I doubt that the business plan for Twitter said anything about being a news channel during a political upheaval, but Twitter is clearly becoming a major source of information about what is happening in Iran. I was stunned by how quickly email and social media have taken over due to Iranian government controls. (This image was found at Time.com) I am also amazed at how quickly Iranians use twitter to get around the controls.
First, a recap. Reports are that cell phone text messaging has been turned off nation-wide. Journalists who had visas to cover the elections have been told to leave the country. Journalists with permanent press cards have been told NOT to film in the streets. One report said that plain clothes police are instantly arresting anyone seen with a camera, even a cell phone camera, in the streets.
OpenNet Initiative--a research project on Internet censorship conducted jointly by Harvard, Toronto, Oxford, and Cambridge universities--reported that YouTube, Twitter, DailyMotion and Facebook, along with several Web sites aligned with opposition candidates, have been blocked in Iran in recent days. (Nieuws in the Netherlands.)
Yet, people on the street are defying the ban, finding work arounds, and are getting the word out.
"We are receiving videos, we are receiving emails, phone calls and text messages, not only from Tehran from other cities around the country. So we get a picture of what is happening outside of Tehran," said senior analyst at BBC Persian, Sadeq Saba, according to AFP. Yesterday, CNN's Situation Room coverage of Tehran was predominantly done in the studio by CNN's Internet correspondent Abbi Tatton. She has clearly been thrown into the limelight: CNN Coverage.
But, most interesting to me is Time Magazine's coverage that explains how Twitter works for this coverage and how email is less effective:
"Twitter (is) practically ideal for a mass protest movement, both very easy for the average citizen to use and very hard for any central authority to control. The same might be true of email and Facebook, but those media aren't public. They don't broadcast, as Twitter does," Time says. The article includes some examples of Tweets from Iran:
- Woman says ppl knocking on her door 2 AM saying they were intelligence agents, took her daughter
- Ashora platoons now moving from valiasr toward National Tv staion. mousavi's supporters are already there. my father is out there!

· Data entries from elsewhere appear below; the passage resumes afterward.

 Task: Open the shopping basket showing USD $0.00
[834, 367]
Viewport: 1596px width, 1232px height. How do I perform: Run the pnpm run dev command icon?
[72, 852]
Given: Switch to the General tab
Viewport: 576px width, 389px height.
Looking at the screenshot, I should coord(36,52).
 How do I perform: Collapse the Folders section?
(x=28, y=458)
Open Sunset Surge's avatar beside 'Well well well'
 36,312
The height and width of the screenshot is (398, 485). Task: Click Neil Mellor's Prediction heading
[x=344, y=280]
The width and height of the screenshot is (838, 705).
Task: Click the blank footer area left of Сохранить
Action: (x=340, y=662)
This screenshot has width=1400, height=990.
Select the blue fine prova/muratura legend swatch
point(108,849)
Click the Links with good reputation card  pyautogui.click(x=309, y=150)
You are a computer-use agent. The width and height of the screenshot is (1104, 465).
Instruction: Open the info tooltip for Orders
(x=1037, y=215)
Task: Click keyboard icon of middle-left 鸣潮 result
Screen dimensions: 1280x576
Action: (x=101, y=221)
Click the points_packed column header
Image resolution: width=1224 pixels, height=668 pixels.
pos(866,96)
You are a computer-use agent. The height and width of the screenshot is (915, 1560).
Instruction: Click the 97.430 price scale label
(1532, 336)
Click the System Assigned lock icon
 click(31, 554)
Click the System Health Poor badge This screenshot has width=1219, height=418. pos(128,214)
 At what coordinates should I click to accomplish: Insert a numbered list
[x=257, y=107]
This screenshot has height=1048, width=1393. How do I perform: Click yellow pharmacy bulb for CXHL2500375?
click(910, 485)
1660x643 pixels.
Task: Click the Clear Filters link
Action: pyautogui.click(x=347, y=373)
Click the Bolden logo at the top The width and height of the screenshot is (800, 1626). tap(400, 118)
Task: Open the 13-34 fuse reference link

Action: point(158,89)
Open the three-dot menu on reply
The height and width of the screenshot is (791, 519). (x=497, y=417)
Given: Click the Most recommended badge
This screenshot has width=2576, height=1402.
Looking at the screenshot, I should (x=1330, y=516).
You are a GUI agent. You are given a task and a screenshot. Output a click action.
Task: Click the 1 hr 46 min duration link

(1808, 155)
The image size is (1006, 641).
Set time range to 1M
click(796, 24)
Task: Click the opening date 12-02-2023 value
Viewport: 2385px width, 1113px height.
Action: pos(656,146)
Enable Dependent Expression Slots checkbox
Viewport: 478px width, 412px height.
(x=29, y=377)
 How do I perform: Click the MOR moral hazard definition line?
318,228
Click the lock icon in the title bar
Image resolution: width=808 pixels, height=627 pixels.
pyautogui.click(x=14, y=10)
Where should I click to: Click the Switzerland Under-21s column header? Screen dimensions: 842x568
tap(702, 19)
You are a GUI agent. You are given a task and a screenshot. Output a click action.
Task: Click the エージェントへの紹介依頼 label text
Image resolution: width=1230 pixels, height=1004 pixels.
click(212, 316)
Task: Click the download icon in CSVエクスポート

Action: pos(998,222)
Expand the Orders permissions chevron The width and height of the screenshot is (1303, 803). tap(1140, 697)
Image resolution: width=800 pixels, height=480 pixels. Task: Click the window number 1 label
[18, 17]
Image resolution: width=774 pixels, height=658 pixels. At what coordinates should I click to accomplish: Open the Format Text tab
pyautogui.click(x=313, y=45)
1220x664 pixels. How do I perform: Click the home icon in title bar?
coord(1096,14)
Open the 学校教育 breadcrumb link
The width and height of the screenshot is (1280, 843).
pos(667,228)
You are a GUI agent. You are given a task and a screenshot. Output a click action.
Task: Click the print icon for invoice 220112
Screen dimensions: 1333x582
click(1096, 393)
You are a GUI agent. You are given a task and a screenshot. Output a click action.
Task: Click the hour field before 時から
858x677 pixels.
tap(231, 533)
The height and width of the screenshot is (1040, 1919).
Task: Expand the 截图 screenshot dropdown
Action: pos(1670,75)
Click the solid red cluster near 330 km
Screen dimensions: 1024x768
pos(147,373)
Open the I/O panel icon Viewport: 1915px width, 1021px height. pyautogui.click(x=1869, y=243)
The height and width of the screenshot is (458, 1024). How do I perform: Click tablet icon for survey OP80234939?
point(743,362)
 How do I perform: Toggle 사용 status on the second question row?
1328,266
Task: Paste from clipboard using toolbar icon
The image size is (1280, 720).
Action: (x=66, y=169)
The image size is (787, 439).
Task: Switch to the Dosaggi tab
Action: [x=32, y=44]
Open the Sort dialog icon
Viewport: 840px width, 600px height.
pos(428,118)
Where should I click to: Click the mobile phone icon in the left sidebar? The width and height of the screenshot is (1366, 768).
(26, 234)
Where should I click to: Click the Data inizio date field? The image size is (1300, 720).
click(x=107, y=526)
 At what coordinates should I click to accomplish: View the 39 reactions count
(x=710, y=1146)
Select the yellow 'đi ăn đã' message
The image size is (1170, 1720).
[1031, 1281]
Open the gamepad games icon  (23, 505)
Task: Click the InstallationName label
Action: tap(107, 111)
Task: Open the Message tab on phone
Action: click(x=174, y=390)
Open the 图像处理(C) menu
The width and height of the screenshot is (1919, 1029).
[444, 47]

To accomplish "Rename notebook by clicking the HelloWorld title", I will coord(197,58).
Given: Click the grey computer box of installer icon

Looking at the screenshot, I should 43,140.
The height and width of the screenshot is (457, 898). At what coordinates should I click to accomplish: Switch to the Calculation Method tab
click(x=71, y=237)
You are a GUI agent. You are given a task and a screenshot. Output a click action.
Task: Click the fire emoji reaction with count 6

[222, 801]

So, how come Twitter isn't blocked as so many Iranian sites are? Time explains:
"Sympathetic observers outside Iran have set up "proxies," servers that relay Twitter content into Iran through network addresses that haven't been blocked yet. When the Iranian authorities discover such a proxy, they block it too. It's an arms race crossed with whack-a-mole. Protesters are also organizing denial-of-service attacks against government websites — coordinated efforts to shut down their servers by flooding them with traffic."